● WORK REQUIRED:
Continue the news article about an 85-year-old woman whose DNA test revealed a 96-year-old sister in Uxbridge, starting immediately after its final sentence.

EAST/VALLEY

The sister she never had

NH woman, 85, has DNA analyzed, discovers 96-year-old Uxbridge woman is sister she never knew

Alison Bosma, MetroWest Daily News
Uxbridge resident Harriet Curry, 96, and her sister Betsy Baker, 85, of Exeter, New Hampshire, talk about being sisters in Uxbridge on Monday. [Daily News and Wicked Local Photo/Dan Holmes]

UXBRIDGE — When Betsy Baker of Exeter, New Hampshire, had her DNA tested, she had hoped to learn more about her past. But the test results brought a big surprise — she had a sister she never knew about.

At 96 years old, Harriet Curry of Uxbridge was equally surprised when she found out about Baker.

“We’re happy we found one another,” Curry said Monday afternoon.

Curry and her newfound sister chatted over post-lunch snacks in Uxbridge on Monday. Baker, 85, had traveled from her home in New Hampshire, to visit. It was the second time the pair got together since Baker discovered she had another sister.

“It was just a feeling I had,” Baker said, of inconsistencies in her known family history. She remembered thinking, “The only way I’m ever going to find out is if I get my DNA done.”

A cousin had taken a DNA test and found no relation to Baker. Baker then used kits from three different DNA testing companies — Ancestry, 23 and Me, and Family Tree.

“I found out my father was not my biological father,” she said, which is why her cousin's test showed no genetic connection to Baker.

Baker's mother was her biological mother, but the sisters she grew up with, she discovered, were actually half-sisters.

Two years of on-and-off digging led her to Curry’s granddaughter, Laurie Tedeschi, of Blackstone.

“‘I don’t know how to say this to you, but I think you’re my niece,’” Baker remembers saying to Tedeschi the first time they spoke.

● INFORMATION SUPPLIED:
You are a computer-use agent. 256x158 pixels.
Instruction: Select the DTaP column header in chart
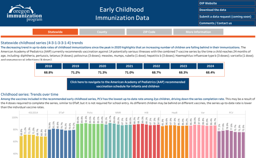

● RESULT BELOW:
Coincidentally, Baker's hometown of Exeter, New Hampshire, just happened to be the next town over from where Tedeschi’s family camps every summer. The pair met in person in July.

“DNA is really changing the world,” Tedeschi said.

When Curry, back in Uxbridge, first heard the news, she was shocked and in denial.

“Oh my God, I didn’t believe it,” she said. She remembered thinking, “My father wouldn’t do that. He didn’t have time.”

Her mother died when Curry and her sisters were young, and the three girls kept their father busy.

“My father raised us three children like he promised my mother,” Curry said.

He was a single man, she admitted. The widower must have met Baker’s mother when Curry was about 11 years old, Curry and Baker agreed. It’s not clear, they said Monday, if he ever knew he had another daughter, though Baker thinks there’s a chance her mother tried to tell him.

After the initial shock wore off, Curry didn’t want Baker to remain a secret.

“The next thing I know, she’s telling everyone in the building, ‘this is my sister,’” Tedeschi said, and asking when Baker was coming to visit.

The reunion is bittersweet. Curry's and Baker's other siblings have all died.

“After all of that we found one another,” Curry said, looking at her sister, “and I love her, too.”

The sisters’ future relationship is unsure, but family members said they can likely meet at least once every year, when Tedeschi’s family, including Curry, takes their annual summer camping trip.

“It’s nice to have a sister,” Curry said, with a mischievous grin. “She’s younger, and I can boss her around.”